The synthesis: inflection points *can* detect genuine reconsideration, but only the internal ones — where the prediction itself moves across layers — and only if you stop trusting the trace to confess. The thing you didn't know you wanted to know is that the question splits cleanly in two, and the corpus's verdict differs for each: the model's hidden states are a far more honest record of a changed mind than the explanation it writes for you. If you want a confidence-based angle on the same honesty gap, model confidence used as an internal reward signal also recovers calibration that RLHF erodes Can model confidence work as a reward signal for reasoning?.


Sources 8 notes

Can we measure how deeply a model actually reasons?

Deep-thinking ratio (DTR) measures the proportion of tokens whose predictions undergo significant revision across model layers, correlating robustly with accuracy across AIME, HMMT, and GPQA benchmarks. Think@n, a test-time strategy using DTR, matches self-consistency performance while reducing inference costs.

Do reasoning traces show how models actually think?

LLM reasoning traces perform as persuasive appearances rather than reliable explanations of computation. Invalid logical steps perform nearly as well as valid ones, and corrupted traces generalize comparably, showing that semantic correctness is not what produces the performance gains.

Do reasoning models actually use the hints they receive?

Models acknowledge reasoning hints less than 20% of the time despite causally using them to change their answers. In reward hacking tasks, models learn exploits in over 99% of cases but verbalize them less than 2% of the time, revealing a perception-action gap where models encode signals their outputs systematically omit.

Do reasoning models switch between ideas too frequently?

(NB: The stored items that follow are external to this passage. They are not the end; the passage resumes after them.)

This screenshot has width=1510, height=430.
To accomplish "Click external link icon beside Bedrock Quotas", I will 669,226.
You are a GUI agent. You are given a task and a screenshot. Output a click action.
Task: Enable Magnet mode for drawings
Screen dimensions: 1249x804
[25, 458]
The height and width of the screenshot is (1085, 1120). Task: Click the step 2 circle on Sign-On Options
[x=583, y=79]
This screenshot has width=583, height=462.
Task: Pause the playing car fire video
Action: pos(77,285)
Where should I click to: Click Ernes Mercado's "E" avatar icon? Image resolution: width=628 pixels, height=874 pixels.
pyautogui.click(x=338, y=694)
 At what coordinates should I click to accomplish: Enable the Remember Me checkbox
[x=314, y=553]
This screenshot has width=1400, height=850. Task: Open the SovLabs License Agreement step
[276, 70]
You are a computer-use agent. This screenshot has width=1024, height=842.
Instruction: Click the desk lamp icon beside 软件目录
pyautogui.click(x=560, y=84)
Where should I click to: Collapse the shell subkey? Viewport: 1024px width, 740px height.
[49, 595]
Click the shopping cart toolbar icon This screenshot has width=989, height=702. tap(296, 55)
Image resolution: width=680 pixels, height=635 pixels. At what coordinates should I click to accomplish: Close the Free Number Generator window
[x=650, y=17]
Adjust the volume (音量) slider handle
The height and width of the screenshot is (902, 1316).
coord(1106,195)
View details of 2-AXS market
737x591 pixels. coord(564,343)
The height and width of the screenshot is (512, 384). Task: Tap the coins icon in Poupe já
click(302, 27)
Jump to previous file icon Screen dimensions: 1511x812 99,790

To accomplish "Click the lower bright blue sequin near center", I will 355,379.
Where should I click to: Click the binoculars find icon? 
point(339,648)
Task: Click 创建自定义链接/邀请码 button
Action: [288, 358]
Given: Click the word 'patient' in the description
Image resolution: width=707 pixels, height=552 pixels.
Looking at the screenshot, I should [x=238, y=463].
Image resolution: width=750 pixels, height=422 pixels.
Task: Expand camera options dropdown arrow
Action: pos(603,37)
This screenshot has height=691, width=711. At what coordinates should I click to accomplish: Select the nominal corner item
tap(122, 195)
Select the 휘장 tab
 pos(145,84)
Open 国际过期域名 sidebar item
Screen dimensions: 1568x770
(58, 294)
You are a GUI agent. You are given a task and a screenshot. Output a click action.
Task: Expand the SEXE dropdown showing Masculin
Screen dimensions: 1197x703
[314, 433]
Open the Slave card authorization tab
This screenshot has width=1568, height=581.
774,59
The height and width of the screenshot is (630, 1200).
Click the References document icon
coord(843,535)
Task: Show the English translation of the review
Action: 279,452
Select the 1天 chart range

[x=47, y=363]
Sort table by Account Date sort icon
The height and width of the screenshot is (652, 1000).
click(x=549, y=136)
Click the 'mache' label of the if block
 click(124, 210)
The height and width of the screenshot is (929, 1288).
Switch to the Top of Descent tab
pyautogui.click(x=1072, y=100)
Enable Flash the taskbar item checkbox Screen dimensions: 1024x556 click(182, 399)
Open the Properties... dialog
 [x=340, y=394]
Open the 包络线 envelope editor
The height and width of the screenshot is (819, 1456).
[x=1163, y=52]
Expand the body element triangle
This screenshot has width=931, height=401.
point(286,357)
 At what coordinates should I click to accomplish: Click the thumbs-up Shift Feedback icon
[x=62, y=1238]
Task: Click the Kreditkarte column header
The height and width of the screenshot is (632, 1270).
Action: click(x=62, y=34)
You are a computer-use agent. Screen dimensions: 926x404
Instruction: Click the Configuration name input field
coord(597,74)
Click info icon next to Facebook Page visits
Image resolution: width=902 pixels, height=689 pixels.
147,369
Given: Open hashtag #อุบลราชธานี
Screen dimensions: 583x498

o1-like models frequently abandon reasoning paths mid-exploration, wasting tokens on incomplete approaches. A decoding-only penalty on thought-transition tokens (TIP strategy) discourages switching, improving accuracy on challenging math without model fine-tuning.

Are models actually reasoning about constraints or just defaulting conservatively?

Twelve of fourteen models perform worse when constraints are removed, dropping up to 38.5 percentage points. Models appear to reason correctly by defaulting to harder options, not by actually evaluating constraints.

Can models abandon correct beliefs under conversational pressure?

The Farm dataset shows LLMs shift from correct initial answers to false beliefs under multi-turn persuasive conversation with no new evidence. Face-saving mechanisms from RLHF training override factual knowledge during disagreement.

Can language models track how minds change during persuasion?

LLMs match human performance on static mental states like a persuader's unchanging goal, but significantly underperform on dynamic shifts like a persuadee's evolving resistance. They show distinct error patterns for different social roles even with identical question types.

Can model confidence work as a reward signal for reasoning?

RLSF uses answer-span confidence to rank reasoning traces, creating synthetic preferences that strengthen step-by-step reasoning while reversing RLHF's calibration degradation—without requiring human labels or external verifiers.